This paper attempts to characterize the long-time extreme behaviors of drift ice in the northern Barents Sea from 1987 to 2016 using ice motion dataset from NSIDC and ice thickness datasets from NECP-CFSR and CFSv2. Three typical locations from west to east have been chosen for statistical analysis. Results show that the annual ice velocity extrema primarily ranges between 15 and 50 cms−1, with the simultaneous directions predominantly from W to SE. For first-year ice thickness, the annual thickness maxima approximately range from 90 to 170 cm, but with an obvious decreasing trend. Regarding the extreme parameters estimation, four fundamental extreme value distribution functions, namely, Gumbel, Weibull, generalized extreme value and Pearson type III distributions are selected to obtain different return values of ice velocity and thickness. All functions have passed the K-S test but with different goodness of fit at the three sites. In particular, Gumbel distribution possesses higher extreme values at longer return periods. Furthermore, the patterns of co-occurrence distribution for concurrent ice velocity and ice thickness are calculated and analyzed.
Drift ice is often driven by winds and sea currents; consequently it can potentially pose hazardous threats for ocean engineering, marine structures and offshore activities. However, in the Barents Sea the available literatures mostly concern about sea ice concentration and its interactions with thermodynamic-dynamic factors, such as atmospheric anomalies and inflowing Atlantic warm waters. By contrast, little studies have focused on peculiarities of extreme ice velocity and thickness conditions for offshore drift ice in the Barents Sea.

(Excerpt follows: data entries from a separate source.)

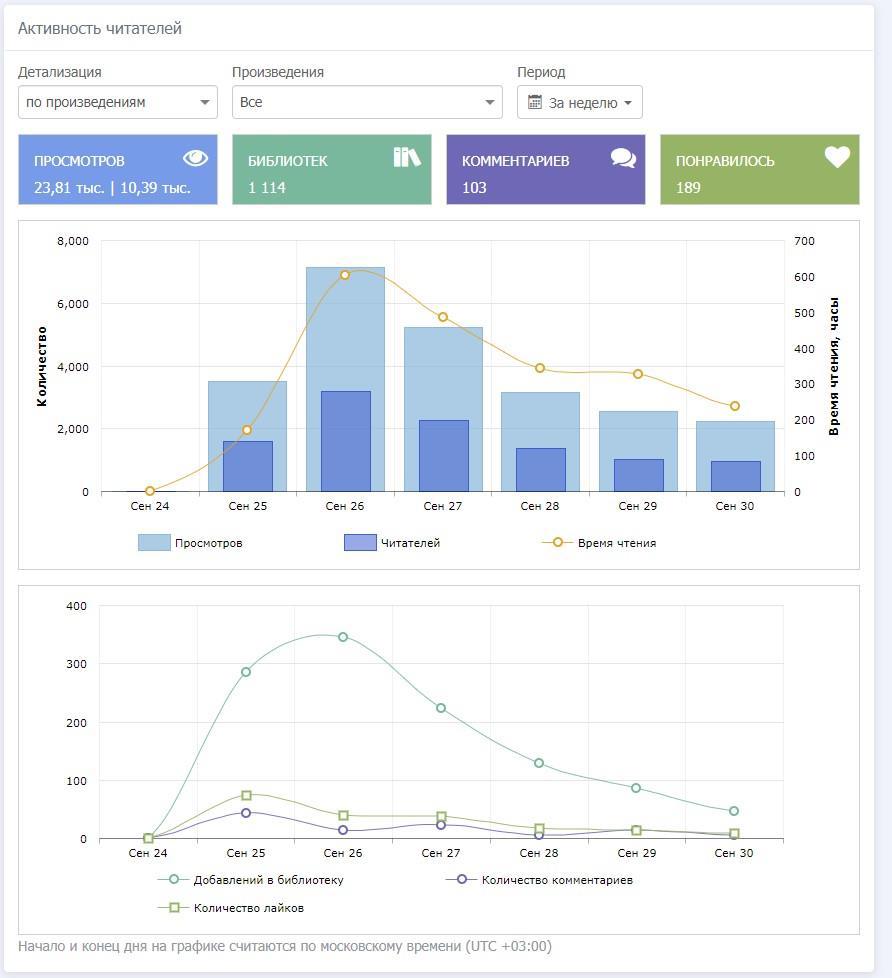This screenshot has height=978, width=892.
Task: Toggle Количество комментариев legend item
Action: tap(540, 880)
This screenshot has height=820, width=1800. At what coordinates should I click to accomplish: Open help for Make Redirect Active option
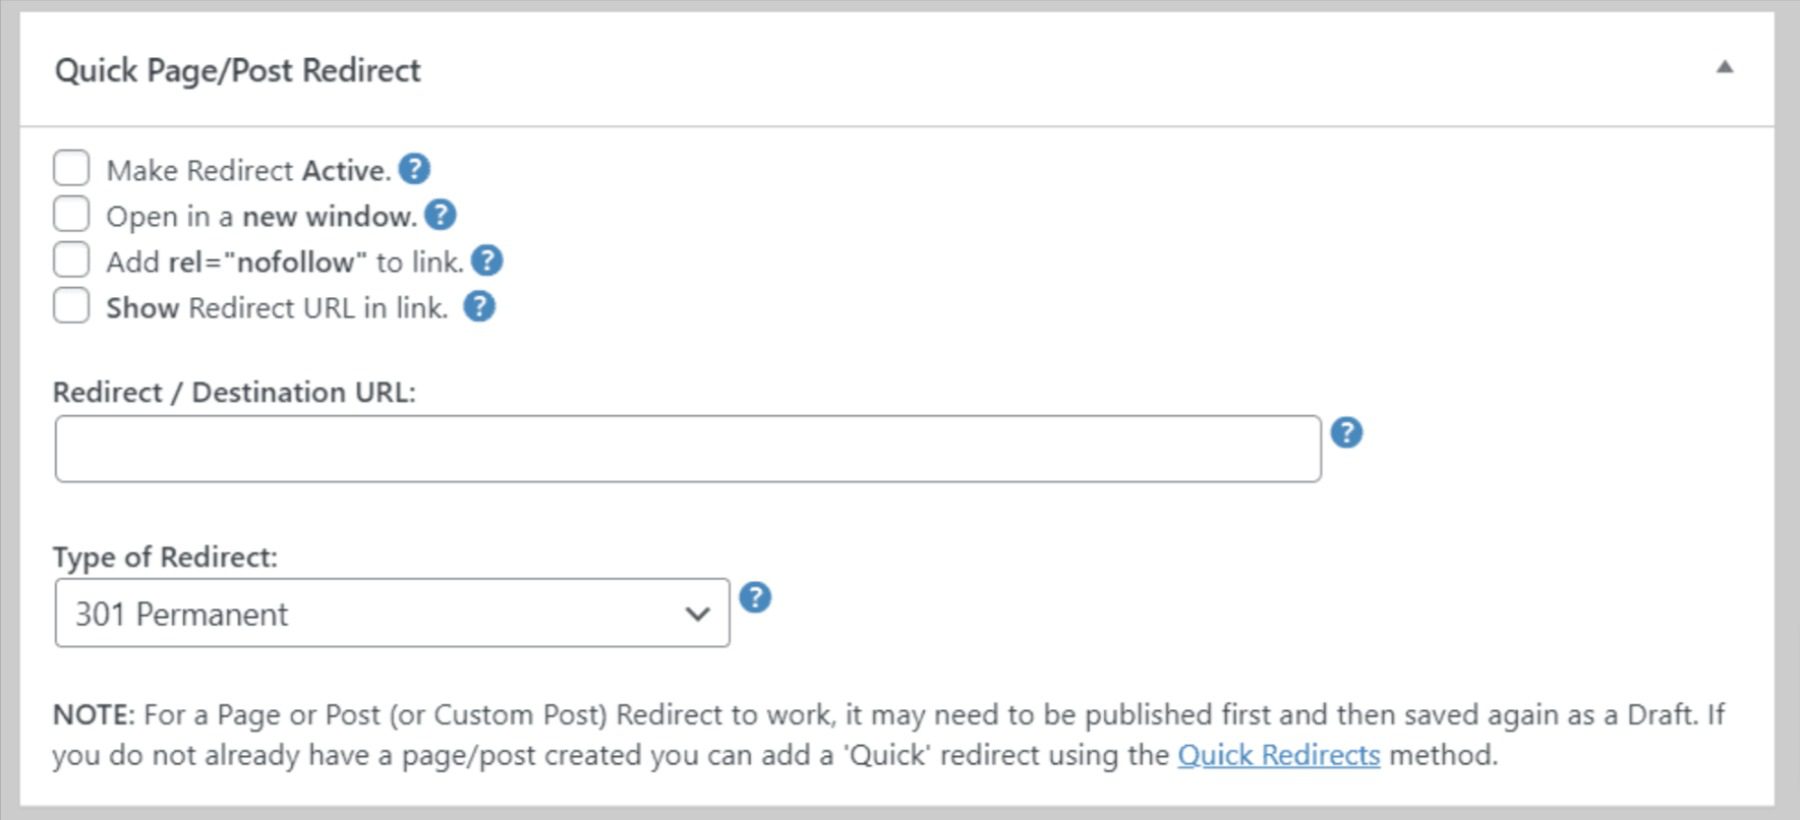tap(412, 169)
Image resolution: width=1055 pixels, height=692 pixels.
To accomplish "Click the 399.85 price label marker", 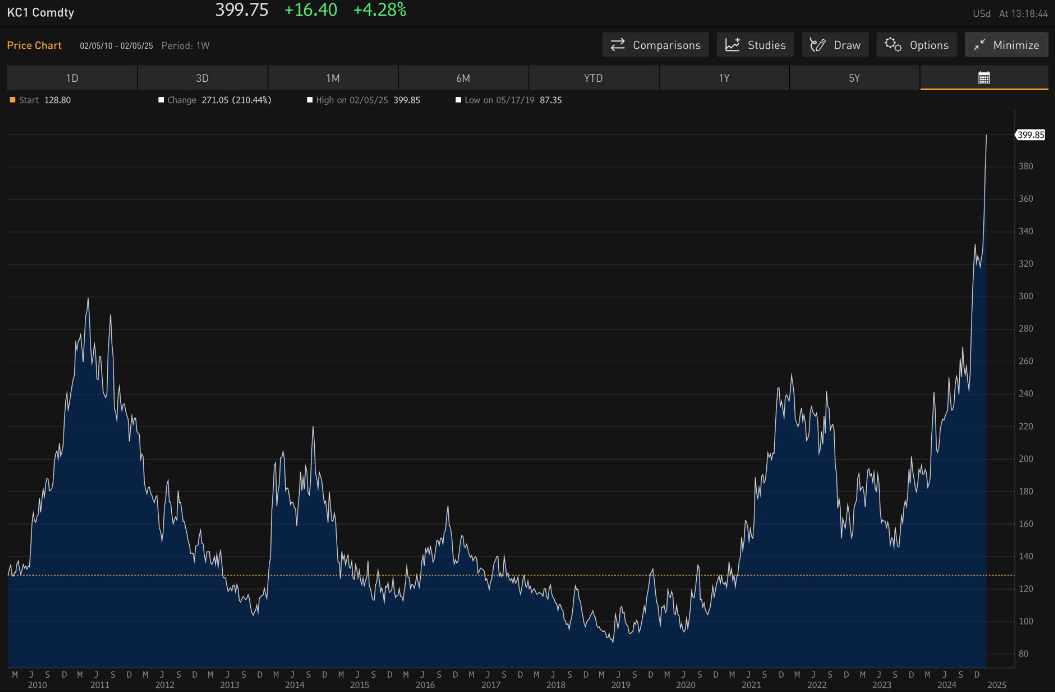I will [1030, 135].
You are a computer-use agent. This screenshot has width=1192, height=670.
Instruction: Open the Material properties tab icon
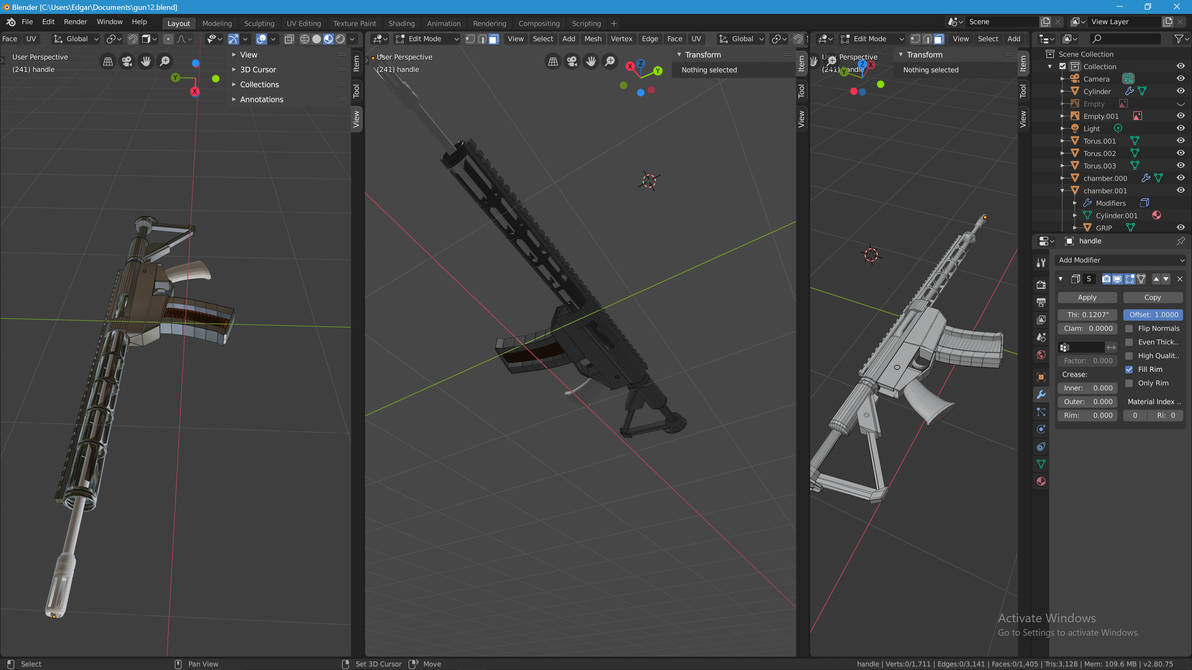(x=1041, y=482)
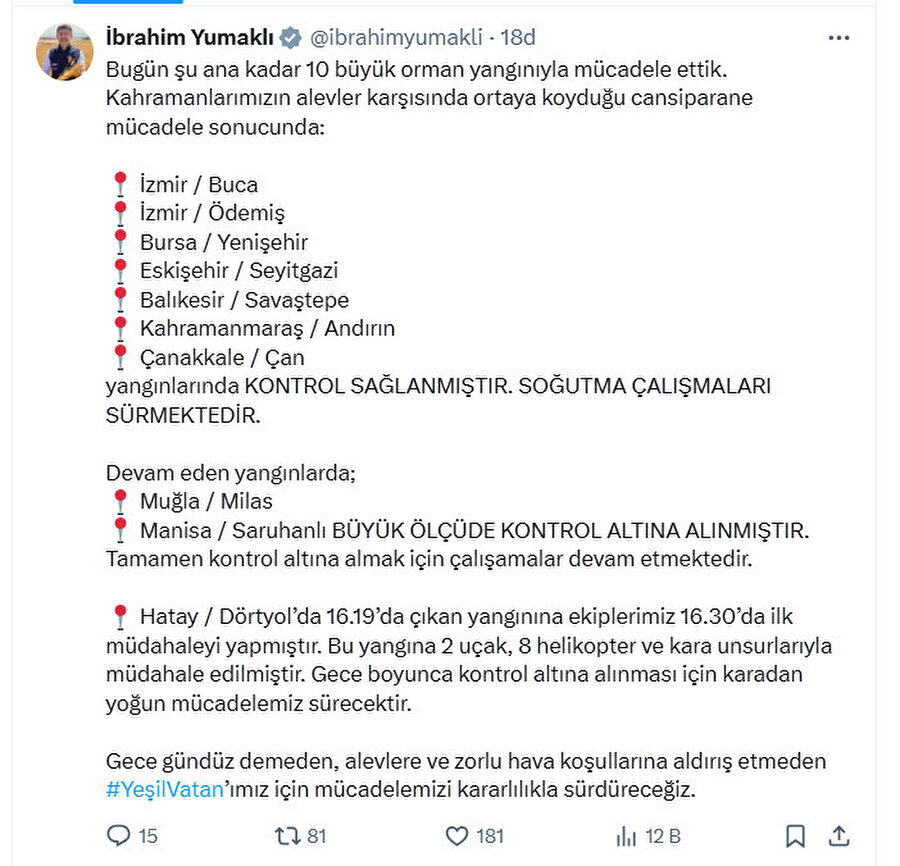Click İbrahim Yumaklı's profile avatar
This screenshot has width=900, height=866.
pos(64,44)
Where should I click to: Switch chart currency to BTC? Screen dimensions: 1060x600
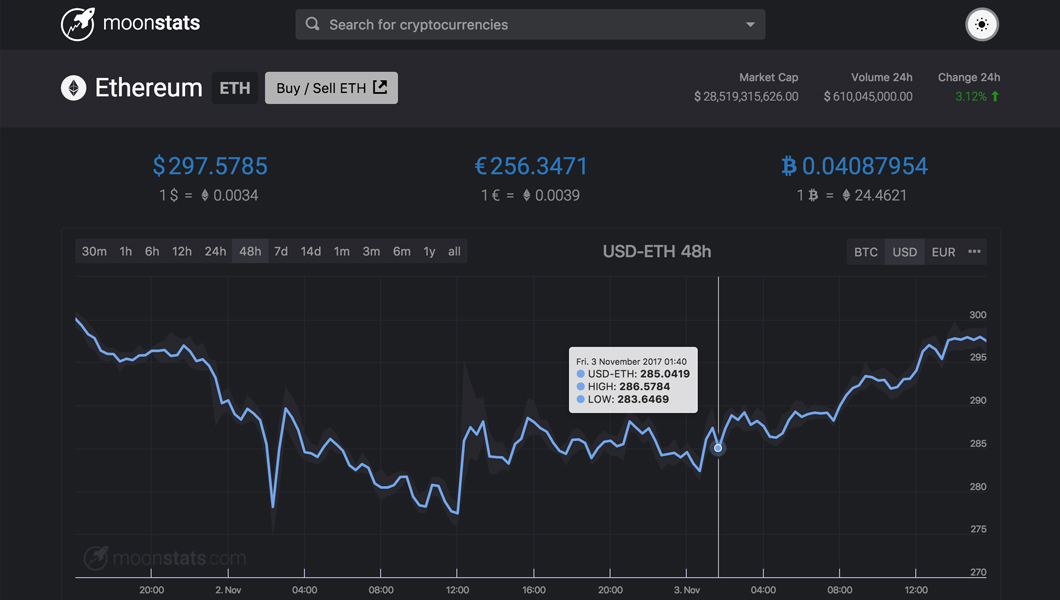click(866, 252)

At present, measuring and tracking the ice drift has been a hot spot in the northern Barents Sea. Vinje and Kvambekk (1991) presented that drift ice near the Svalbard was about 20 cms−1. Løset and Carstens (1996) initially described the iceberg observation program in the western Barents Sea in 1987. In May 2003, in the northern Barents Sea some icebergs motioned towards a direction of 228° with average speed 14 cms−1 (Zubakin et al., 2005) and maximum was 24 cms−1 (Dmitriyev et al., 2005). In spring 2004, the largest speeds near the Novaya Zemlya were between 39.7 and 48.9 cms−1 (Dmitriyev et al., 2005). Nesterov et al. (2009) found that the average observed ice drift speed was 17 cms−1 and the maximum was 50 cms−1 in the northeastern Barents Sea. Further in western Barents Sea, the drift ice characteristics such as velocities and directions are compared with winds and tidal currents (Marchenko et al., 2011; Marchenko and Marchenko, 2015). Specially, their observable drift ice data is from ice trackers with short measuring intervals. Duan et al. (2018) estimated 100-year winds can reach 28 ms− 1 in the northern zone. Regarding the drift ice thickness, Forsström et al. (2011) collected the some discrete 44-points thickness measurements using drillings in the marginal ice zone during 1999-2008. King et al. (2017) presented two raw helicopter-brome-electromagnetic thickness data in March 2003 and 2004 in the northwestern part, indicating the modal thickness varying regionally from 60 to 140 cm. Besides, many researches have been focusing on developing new algorithms to quantify drift ice features using the scattered observations and satellite data (e.g. Kaleschke et al., 2016; Marchenko, 2018).